Now that the Federal Trade Commission's national no-call registry has been implemented and a do-not-e-mail list is a possibility, mailing associations are moving to promote direct mail in hopes of forestalling passage of any do-not-mail legislation.
The Association for Postal Commerce, Arlington, VA, began Project Fairness last month to promote direct mail. In a letter to PostCom's 1,000 members, vice president Anthony Gallo said, “During the past year, PostCom has noticed an increasing number of news stories [that] equate the mail stream with cold calling and electronic spam. Given the establishment of the FTC's 'Do-Not-Call' list and growing efforts to limit electronic mail, we believe the paper-based mailing community cannot ignore the business development threats we face today.”
Meanwhile, the Envelope Manufacturers Association, Alexandria, VA, is developing “collateral materials and advertorials promoting the importance of mail and the economic value of mail for mailers and other interest groups to use,” president Maynard H. Benjamin said.

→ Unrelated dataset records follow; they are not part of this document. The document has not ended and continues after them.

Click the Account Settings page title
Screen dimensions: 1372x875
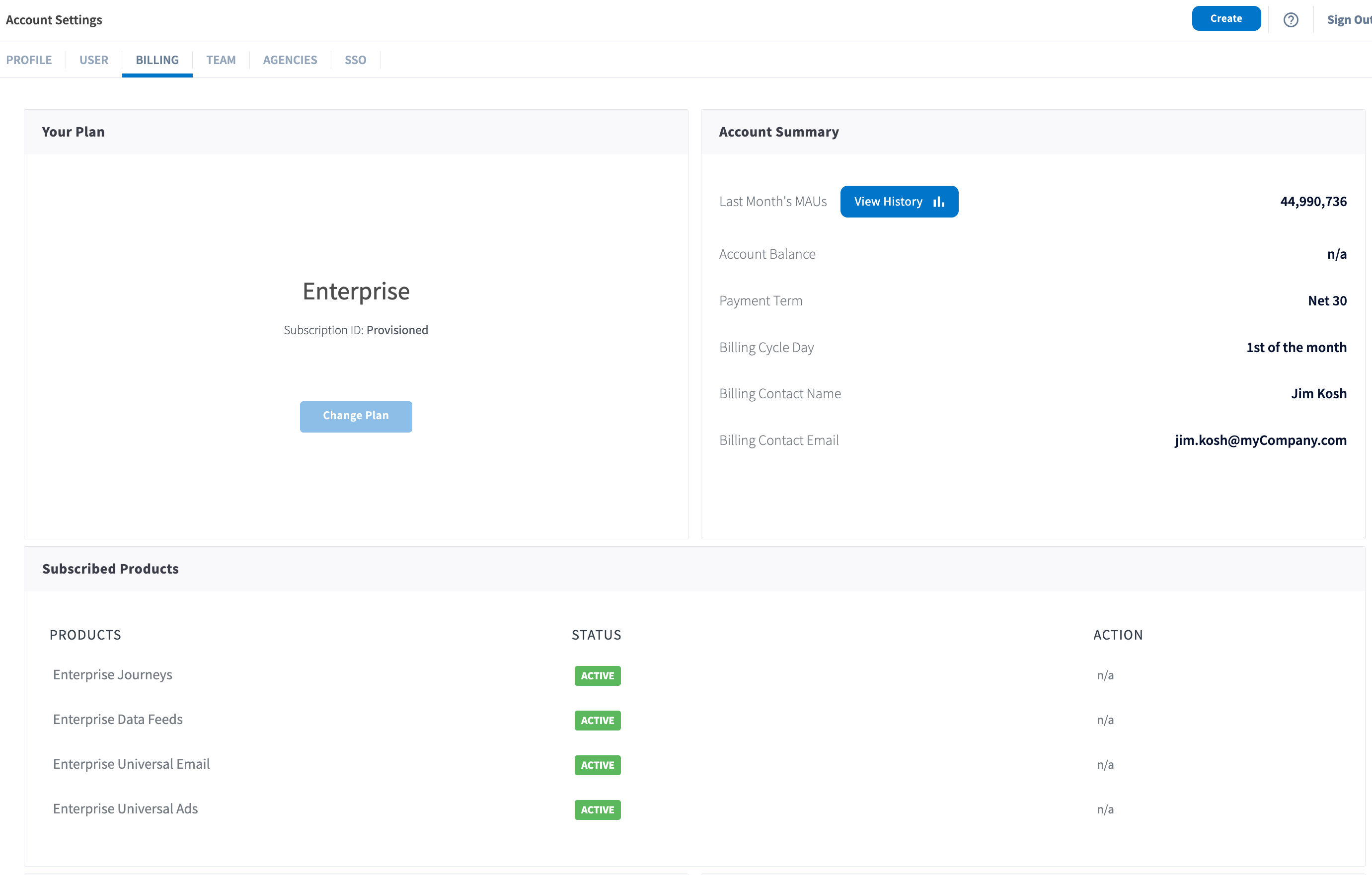54,20
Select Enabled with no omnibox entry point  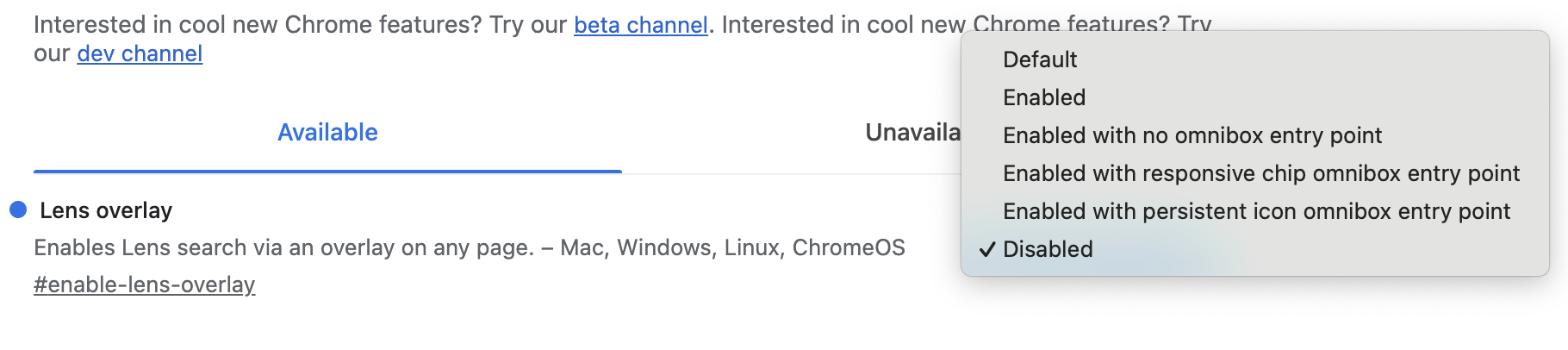point(1192,135)
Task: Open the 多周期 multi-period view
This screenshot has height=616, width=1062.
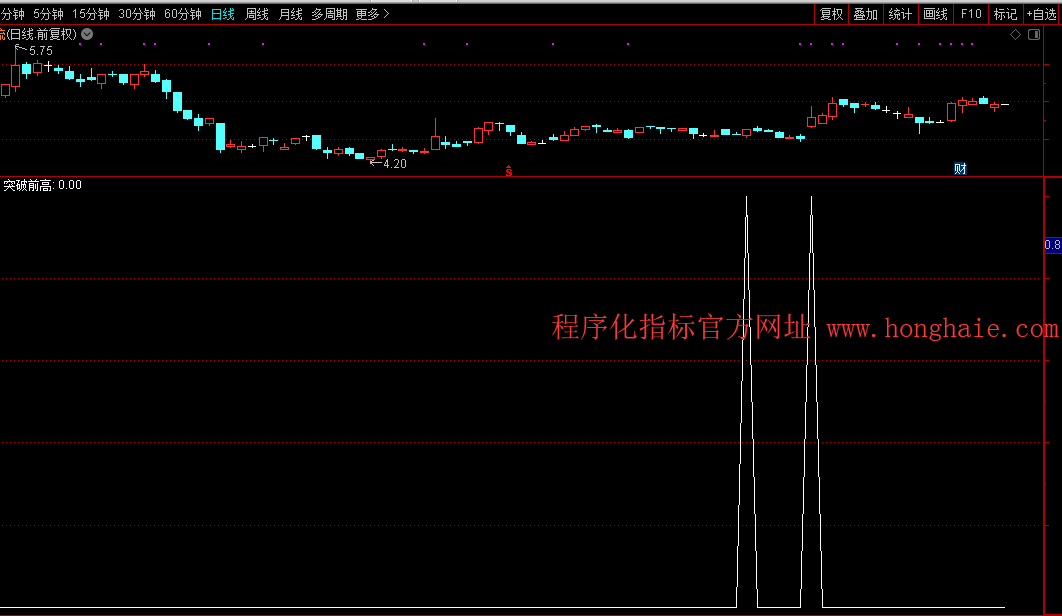Action: 329,14
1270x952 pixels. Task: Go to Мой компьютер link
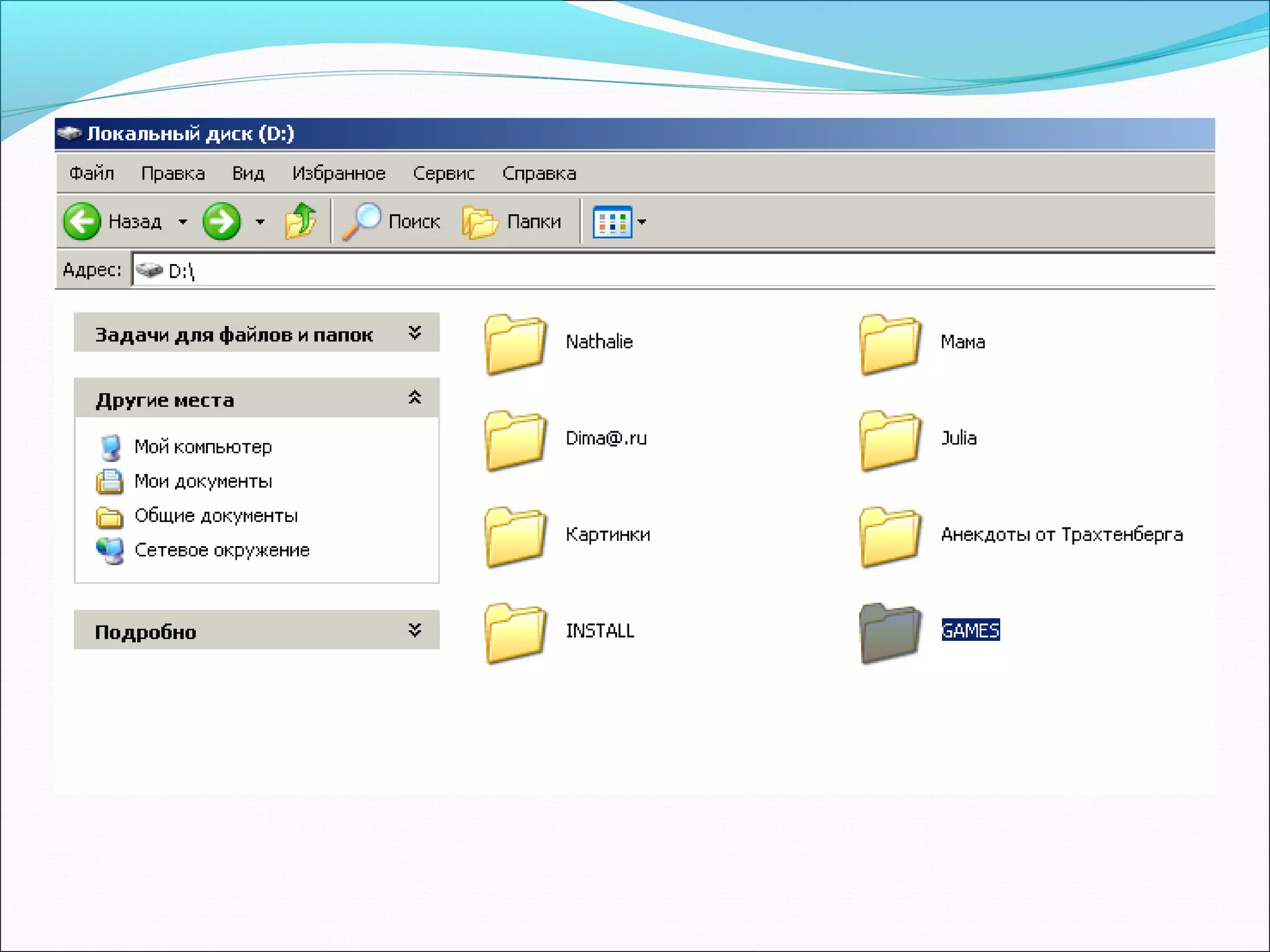tap(203, 447)
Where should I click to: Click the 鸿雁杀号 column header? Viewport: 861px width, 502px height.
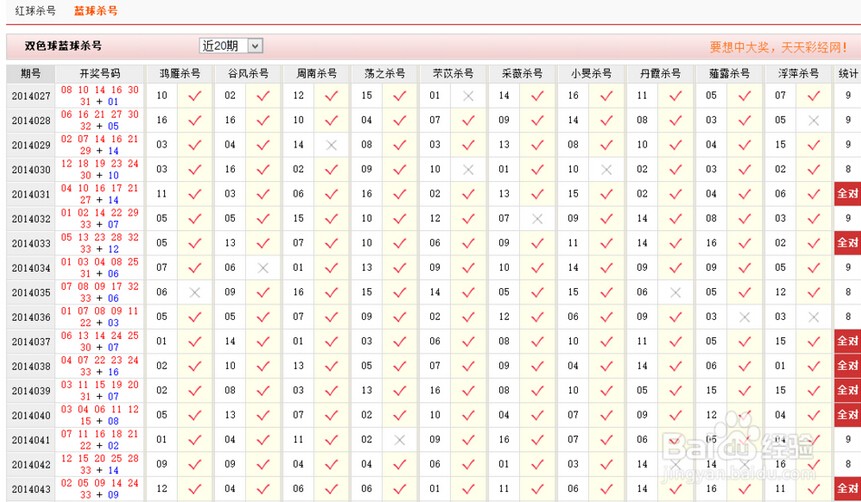tap(179, 74)
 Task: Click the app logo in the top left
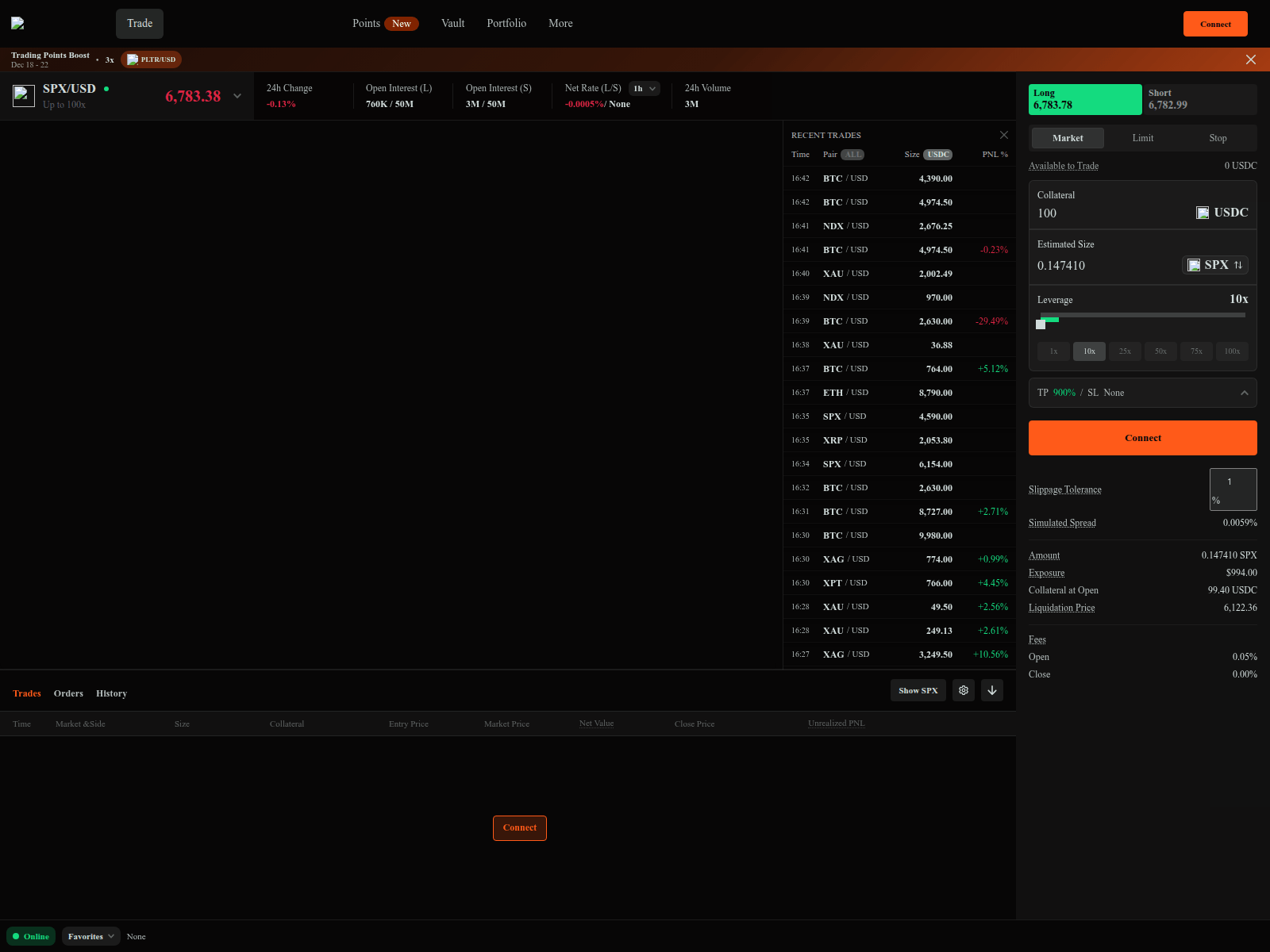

Also, the Mailing and Fulfillment Service Association, Alexandria, is alerting members about the threat of do-not-mail legislation in its “Postal Points” newsletter. No program is formalized yet, but “we are providing our members with information about what the issues are and some guidelines about how to take this information and turn it into action, whether it's visiting with representatives or writing to representatives,” said Leo Raymond, director of postal affairs at MFSA.
The Direct Marketing Association said it is following legislative action on the state and national levels and alerts members when it sees something. For instance, the DMA’s 3D e-mail newsletter on Friday urged members to contact legislators to protest U.S. Sen. Charles Schumer’s do-not-e-mail amendment.
State lawmakers in New York and Massachusetts introduced legislation this year to establish state do-not-mail registries. Also, the Center for a New American Dream gained support this year for its annual campaign to launch a national do-not-mail registry.
Several of the associations said they are reaching out to one another to create a unified voice.
“When everyone looks at do-not-call and do-not-spam, the next thing that comes to mind is do-not-mail,” PostCom president Gene Del Polito said. “We have to make sure to explain to [the community at large] the importance of business mail to universal service and the economy.”
Del Polito said “every single, solitary incident must be challenged.” He is asking his members to let PostCom know if they see something negative in the media about direct mail.
PostCom has started the letter-writing efforts. Last month, a letter was sent to USA Today regarding an article that repeatedly used the term “junk mail” and lumped advertising mail with spam, telemarketing and unwanted faxes.
This is not PostCom's first such effort. In the 1990s, it conducted an image and marketing campaign to fight the use of the term “junk mail” in newspapers and other media that led to changes in several newspapers' style manuals.